YouTube, Twitter, Facebook continue bans over Donald Trump election claims

Last Updated: January 27, 2021By
Outgoing US President Donald Trump has “unequivocally condemned” the January 6 breach of Congress by his supporters.

Election misinformation continues to be a problem on YouTube, Twitter, and Facebook even after all three companies took the unprecedented action to ban or suspend former US President Donald Trump. Now that President Biden is in office, those same platforms have kept pressure on, sustaining the bans and issuing new ones to Trump’s associates and allies. Here are some steps these platforms have taken in the last week to continue to stamp out election misinformation:

YouTube

On January 26th, Rudy Giuliani joined Trump in a slightly less restrictive form of YouTube purgatory. Because the former mayor continued to parrot the same false claims about the “stolen” election, he’s been suspended as a YouTube Partner, cutting him off from partnership ad revenue, subscriptions, and donations. Giuliani can still upload videos as a non-Partner (and YouTube can even monetize them), but he’ll have to wait 30 days before he can reapply, and even then he won’t be approved unless he “resolves the reason for his suspension,” Bloomberg writes. Giuliani has a smaller audience than Trump, but disincentivizing his role as a proxy for the former president and a spreader of misinformation is a good idea. Giuliani hasn’t uploaded a new video in three weeks, which is frankly poor form for an aspiring content creator.

That same day YouTube also decided to extend the suspension of Trump’s accounts, CNET reports. That was the second extension after the company’s previous extension on the 19th. YouTube is continuing to take the fallout from the election week by week after a flurry of action during the week of the Capitol building riot.

Twitter

Twitter permanently banned Trump from using his @realDonaldTrump account on January 8th, days after the Capitol riot, and now the company is turning its attention to other sources of election misinformation close to the former president.
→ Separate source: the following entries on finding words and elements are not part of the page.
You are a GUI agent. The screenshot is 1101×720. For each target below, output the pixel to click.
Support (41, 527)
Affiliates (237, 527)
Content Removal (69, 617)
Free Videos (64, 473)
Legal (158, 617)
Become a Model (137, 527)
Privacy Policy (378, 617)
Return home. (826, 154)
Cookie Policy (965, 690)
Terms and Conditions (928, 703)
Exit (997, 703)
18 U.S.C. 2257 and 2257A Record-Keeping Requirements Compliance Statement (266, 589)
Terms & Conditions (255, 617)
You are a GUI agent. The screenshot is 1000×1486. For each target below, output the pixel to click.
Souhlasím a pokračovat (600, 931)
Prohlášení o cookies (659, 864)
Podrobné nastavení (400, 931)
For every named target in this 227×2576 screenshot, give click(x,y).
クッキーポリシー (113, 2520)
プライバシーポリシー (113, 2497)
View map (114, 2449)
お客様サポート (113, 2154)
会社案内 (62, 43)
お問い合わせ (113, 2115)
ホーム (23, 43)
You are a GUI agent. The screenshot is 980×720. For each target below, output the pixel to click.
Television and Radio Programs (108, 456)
Mike Lindell, the CEO of MyPillow, was banned from Twitter on Monday, according to CNN. Twitter cited Lindell’s violation of its civic integrity policy for the move, which Lindell’s own public comments on the validity of the election and the attack on the Capitol might have violated. Lindell is a Republican donor and pillow mogul whose past comments about the Capitol riot being organized by “leftists groups and antifa” may have also gotten his products dropped from Bed, Bath and Beyond.

Facebook

Finally, Facebook is still keeping Trump under an indefinite ban from posting on his Facebook page or Instagram account, but the company has announced that it would like its newly formed Oversight Board to review the decision. Making a decision on the ban will be the board’s first major case, but because of the structure and role of the board, the responsibility would still fall to Facebook on whether the ban stays in place.

With every major platform keeping the doors closed on Trump and his associates, the former president is in an interesting position. His next steps as a private citizen are unknown, but being a public figure who thrives financially off reaching an audience, without a way to do so, could prove difficult. As Recode writes, lots of previous right-wing media figures have suffered without access to platforms for driving attention. And alternative social media sites have either been hobbled, like Parler, or just don’t have the same reach (yet) as their mainstream counterparts, like video site Rumble. There’s every possibility that could change or encrypted messaging platforms like Telegram and Signal could somehow become the new way to reach far-right true believers, but for now the game of bans and suspensions continues.